2. "I believe that passing this law will be a step in the right direction," says @@RANDOMNAME@@, the nation's most outspoken feminist advocate. "These kids need their mothers' love and attention during an important part of their growth development! I don't see why mums should be forced to juggle with the stress of bringing up children and having a job! It's simply too much! Six months maternity leave with full pay is what this country needs - even if it is at the expense of a few avaricious fat cats."

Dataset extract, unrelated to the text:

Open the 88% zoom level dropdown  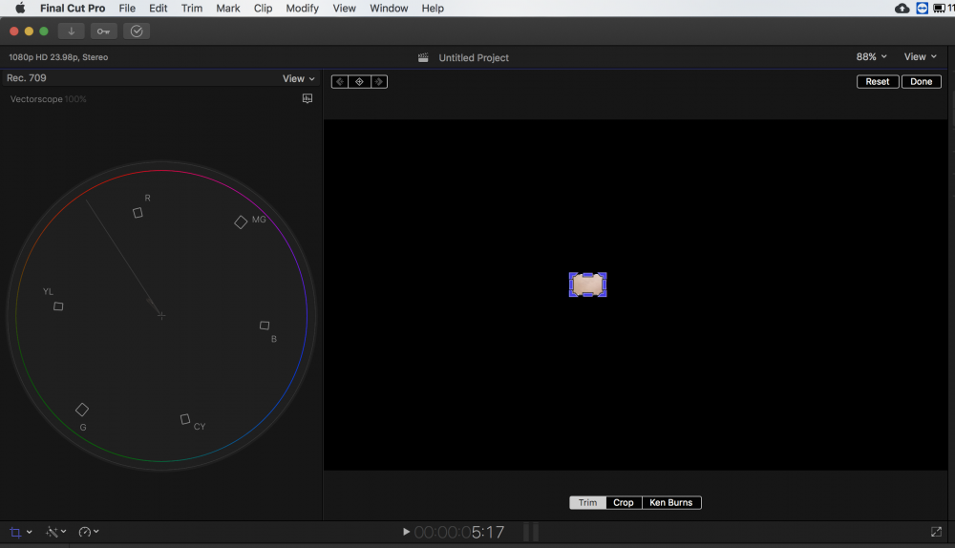pos(872,57)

3. "Look, I've got an idea," says @@RANDOMNAME@@, an obsessive centrist. "Perhaps we can allow for six months of paid maternity leave, but have the government pay the companies for lost revenue? That way the mothers can bring up their children without financial worries, companies won't lose investors, and everyone will be happy. Apart from the taxpayers, of course, but you can't please everyone."

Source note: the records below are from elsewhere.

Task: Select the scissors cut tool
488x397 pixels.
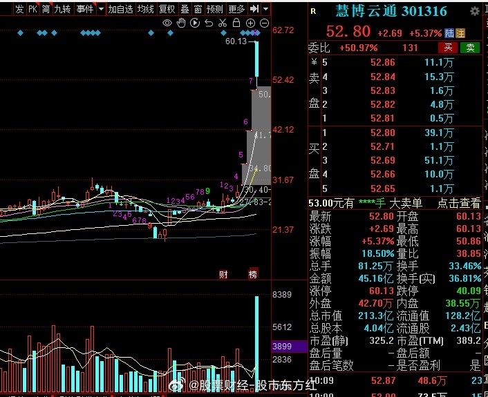Action: (222, 23)
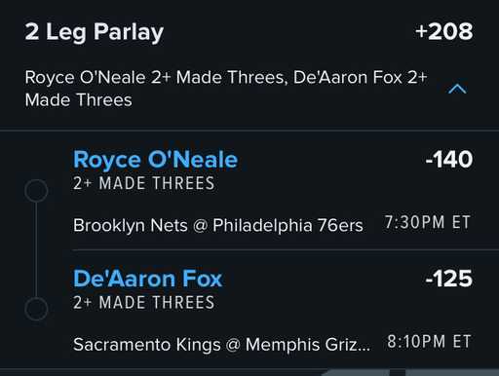Tap the +208 parlay odds
Image resolution: width=499 pixels, height=376 pixels.
coord(444,31)

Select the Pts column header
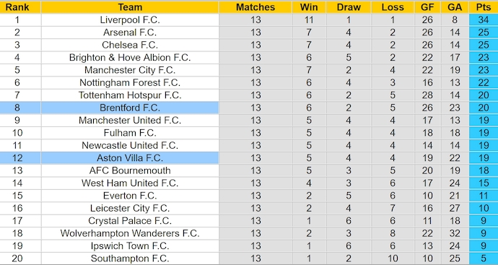483,7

I voted #1. Today my nation-state profile says that I banned maternity leave. This aggravates me. I realize the game enjoys screwing you over with unintended consequences because, well, it's fun, but banning maternity leave because I said the government has no right to interfere in the economy isn't an unintended consequence. It's just ridiculous. The legislation before me was, "Should the government force businesses to pay for sixth-month maternity leave?" (Option #1 indicates this.) Voting 'no' shouldn't mean that I support banning the practice mentioned in the bill. Also, banning private businesses from voluntarily implementing maternity leave is just as much an interference in the economy as forcing businesses to implement maternity leave.

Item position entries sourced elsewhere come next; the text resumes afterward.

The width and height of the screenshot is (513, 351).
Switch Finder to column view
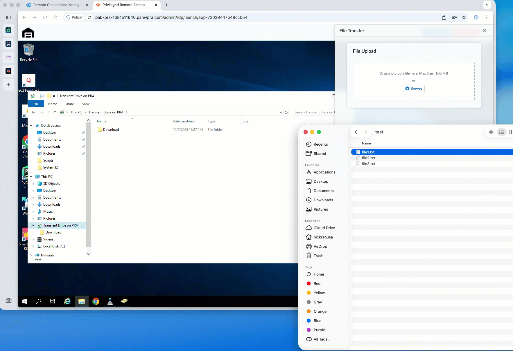(511, 132)
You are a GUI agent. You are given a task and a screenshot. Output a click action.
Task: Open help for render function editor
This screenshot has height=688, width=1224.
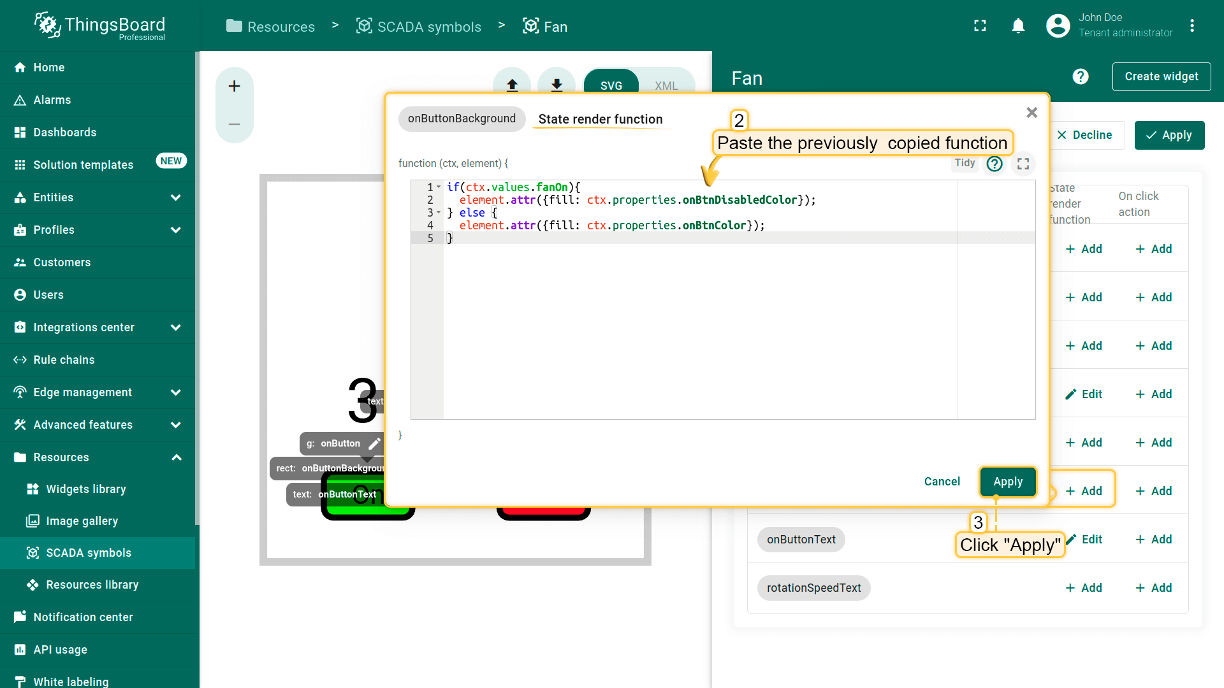(994, 164)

There are never any classically liberal or libertarian nuances. The issues often ask me to decide between two sides, like corporations and consumers, when I really don't care about either one. I'm much more interested in the limitation and scope of the government. I don't think the government has any right to interfere in the economy, so NS issues would peg me as a defender of the 'big corporations,' but I don't think corporations should receive corporate welfare because I'm against--get this--government interference in the economy. I just can't win. My philosophy doesn't revolve around identity politics and which group or side I happen to agree with today. I can support the right of private businesses to refuse to hire African Americans without being a racist or indifferent to civil liberties because of my belief about non-interference in the economy. I think NS issues just operate under the assumption that if you don't like something that's going on in society (racism, poverty, sexism, whatever), you'll invoke the full force of the government to do whatever it takes--even if there's no ethical right or constitutional provision--to stop that evil. The issues never present the side of the argument that says, "Yeah, I agree that racism's a problem in hiring, but the government doesn't have an ethical right to force private businesses to do anything about that."
Sorry for the long rant, but I'm so desperate to see the libertarian perspective in some of the issues.